A Justiça Federal de Nova York analisa uma ação que pode suspender a decisão do Departamento de Estado dos EUA e retomar a emissão de vistos de imigrantes para 75 países, incluindo o Brasil, com avaliações individuais em vez de critérios por nação.
Conhecido como Clinic vs Rubio, o processo foi protocolado em fevereiro por organizações da sociedade civil, como a Catholic Legal Immigration Network (Clinic) e o African Communities Together, reunindo também pessoas afetadas pela suspensão do green card.
Desde 21 de janeiro, a administração de Donald Trump, o atual presidente dos EUA, cancelou a emissão de vistos para imigrantes de diversos países considerados de alto risco, justificando a medida pela preocupação com a possível uso de benefícios de programas de assistência social.
A decisão envolve 75 países, entre eles Brasil, Afeganistão, Belarus, Cuba, Iêmen, Irã, Iraque, Líbano, Mianmar, Nicarágua, Paquistão, República Democrática do Congo, Ruanda, Rússia, Síria, Sudão e Somália.
Na ação, os requerentes sustentam que a lei norte-americana exige que pedidos de vistos de imigraçao levem em consideração fatores como histórico pessoal, desempenho profissional, situação familiar e financeira, e não uma avaliação generalizada baseada no país de origem.
O caso, conhecido como Clinic vs Rubio, tramita em fase avançada, com as partes solicitando julgamento sumário para adiantar fases jurídicas e evitar tramitações longas.

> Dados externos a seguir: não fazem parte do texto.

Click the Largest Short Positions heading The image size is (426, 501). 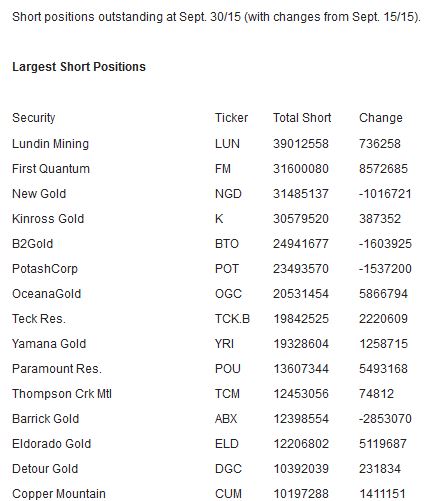[79, 67]
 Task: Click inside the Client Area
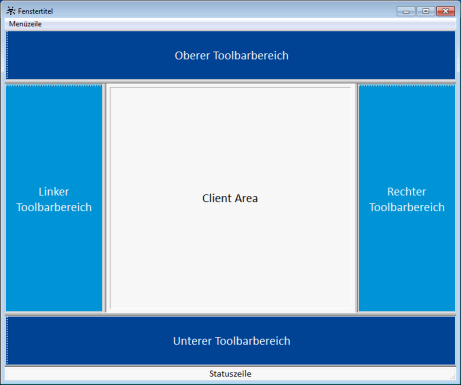point(230,198)
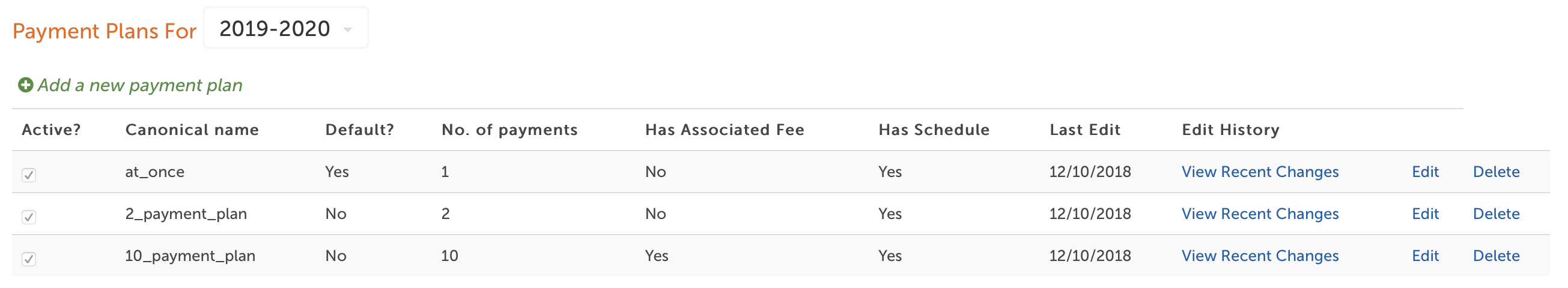
Task: Delete the at_once payment plan
Action: coord(1496,172)
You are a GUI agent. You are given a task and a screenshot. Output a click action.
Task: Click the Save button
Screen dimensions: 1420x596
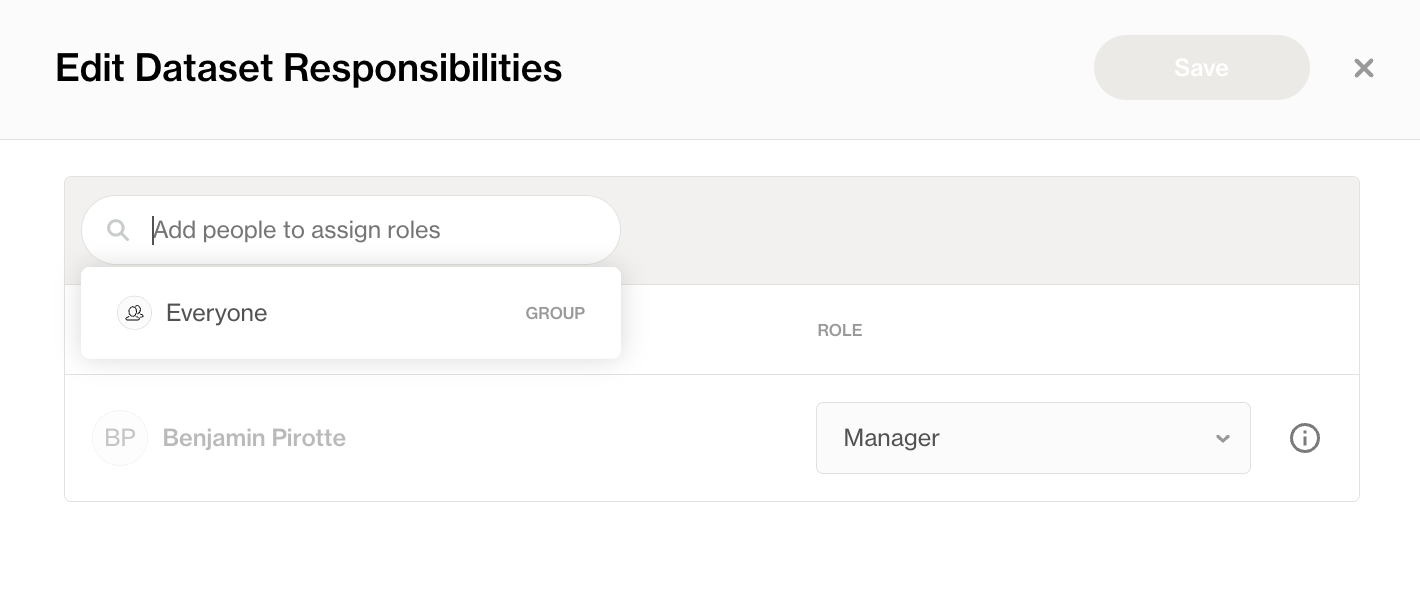[1202, 68]
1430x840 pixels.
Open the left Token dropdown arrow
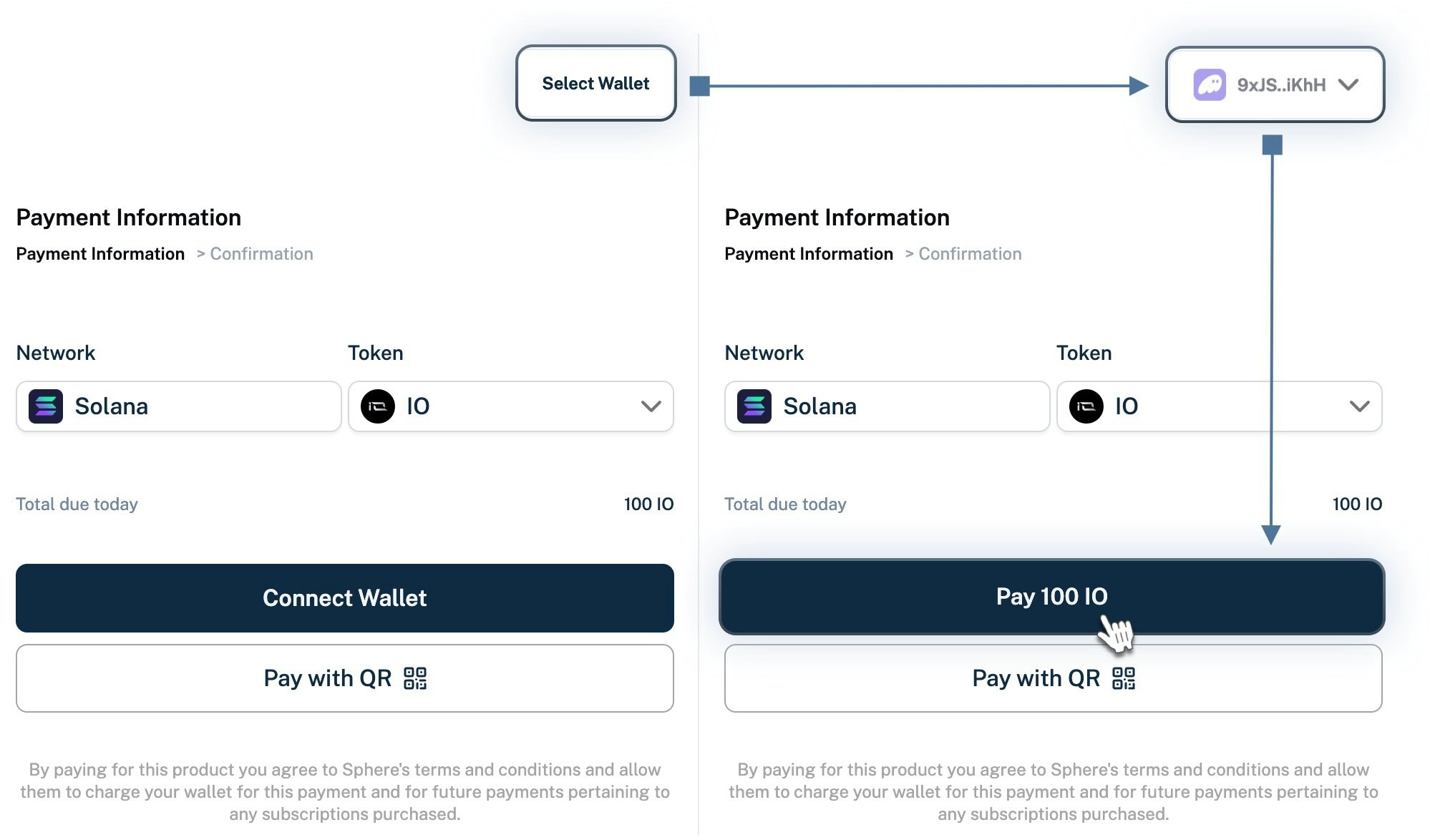tap(651, 406)
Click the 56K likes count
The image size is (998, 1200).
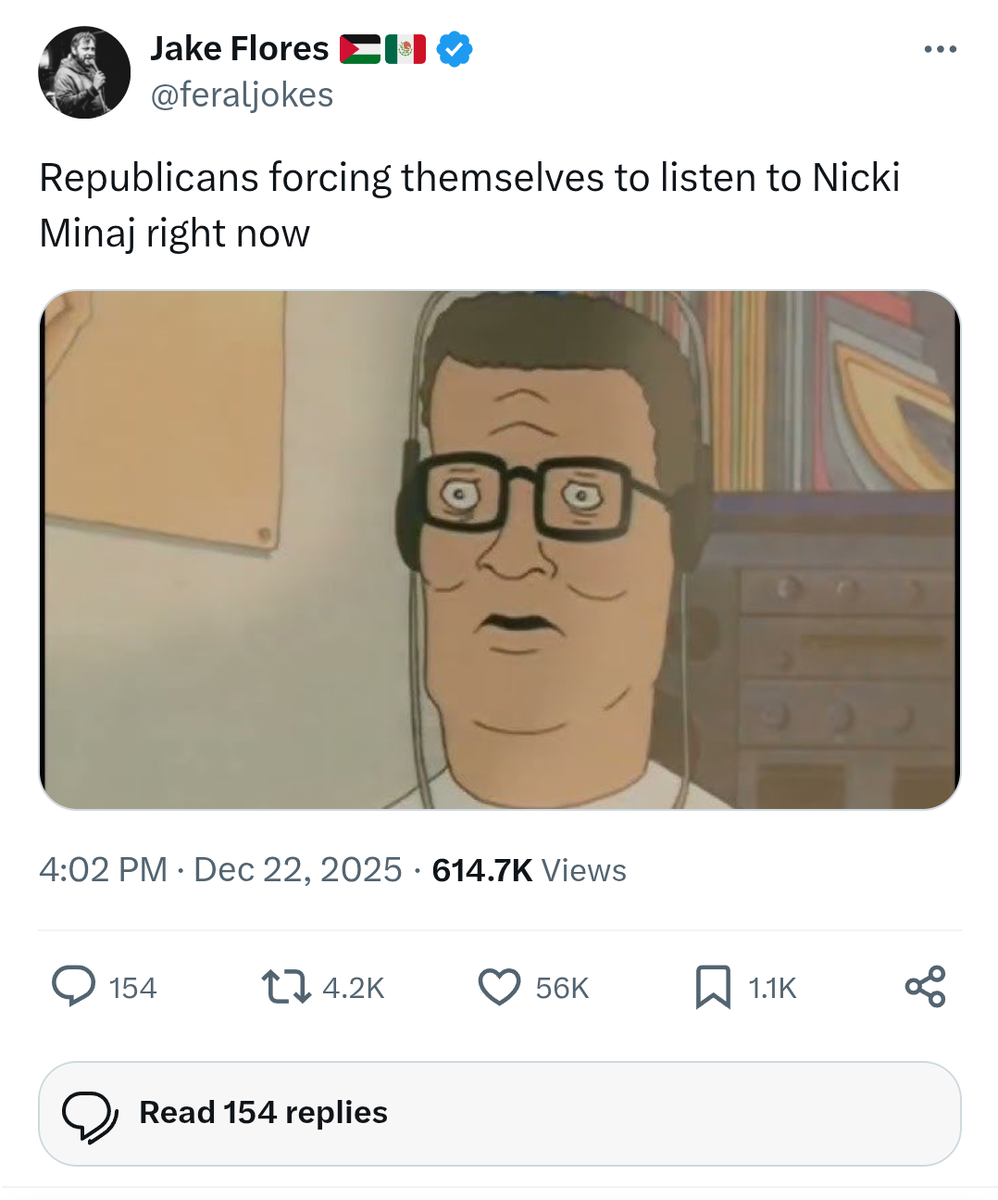click(x=562, y=988)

A decisão está nas mãos da juíza Jeannet A. Vargas, relatora do caso. Caso a Justiça de Nova York dé ganho aos requerentes, os EUA serão obrigados a retomar as análises de visto de imigração de forma individual, liberando a emissão para cada solicitante em vez de aplicar um critério de alto risco agregado.
O debate têm impacto direto na população de países como o Brasil, que aguardam a retomada dos vistos de imigrantes após a suspensão.
E sobre o futuro, a decisão pode mudar a forma como os vistos são avaliados nos EUA, com efeitos práticos para quem busca reunificar famílias ou seguir oportunidades profissionais no país.